一元流鍼灸術の解説◇東洋医学の蘊奥など◇HP:http://www.1gen.jp/

寸口の脉診


突然宇宙の話を持ち出したので驚かれたかもしれません。けれどもこのことは我々地上に生きる生命体のゆるぎない事実です。ここを踏まえなおかつ今、臨床に向かうということが、責任ある姿勢だと私は思っています。

このように課題としている話のレベルの違いによって、それぞれの世界の次元での真実がある、ということも理解されなければなりません。

前段では、大宇宙の話から人間の話へとその視点を変化させてきましたが、これからするお話は、人間の中にある小宇宙の話です。その中でも今回は、脉を見るということについてお話します。

脉を見るとここで言うとき、紀元100年ころの著作物である『難経』で提唱された寸口の脉診のことを意味しています。臍下丹田を中心とした気一元の生命が人間の姿です。その気一元の生命が集約して現れている場所が診断点―診処(みどころ)と呼ばれている場所です。寸口の脉診はそのような診処のうちの一つです。ちなみに診断点とされているものは他に、顔面、腹、手掌、足底、耳、舌、目などがあり、それぞれその部位に特徴的な現れ方があります。


脉診は実際には、橈骨動脈の肺経上の橈骨茎状突起の頂点にある経穴「経渠」の一点を関上とし、そこから「列缺」方向一寸を尺中、反対に腕関節横紋上の「太淵」方向九分を寸口としてその部位の浮位から沈位までの脉を見ます。詳細な脉の見方はこの文章の目的ではないので省略します。橈骨の手掌面の動脈の位置や搏動の仕方に全身の状態の縮図を見ようとしているということだけ、おさえておいてください。

診処とはその部位を、気一元の生命として見ているということを意味しています。だからこそ、全身の生命の縮図として診ていくことができるわけです。

さて、生命をどのように捉えるのか、という視点の置き方で見ることのできる脉は変化します。
脉状が浮いているか沈んでいるかに着目しているとそれが見えてきます。
浮沈の脉力の差に着目しているとそれが見えてきます。

■ 資料 ■
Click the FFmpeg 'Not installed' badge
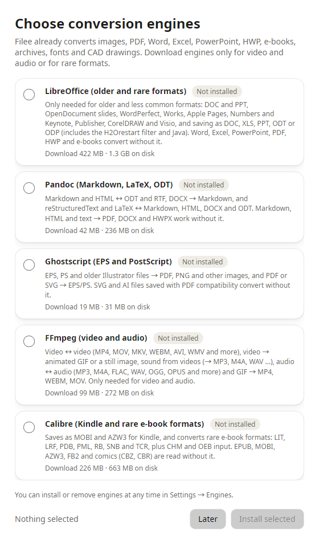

■ 課題文 ■
本文によれば、寸口の脉診で全身の生命の縮図を診ることができるのはなぜか。本文に示された理由を1〜3文で説明せよ。

■ 解答 ■
寸口は、臍下丹田を中心とした気一元の生命が集約して現れている診処の一つである。診処とは、その部位を気一元の生命として見ているということを意味する。だからこそ、寸口を全身の生命の縮図として診ていくことができる。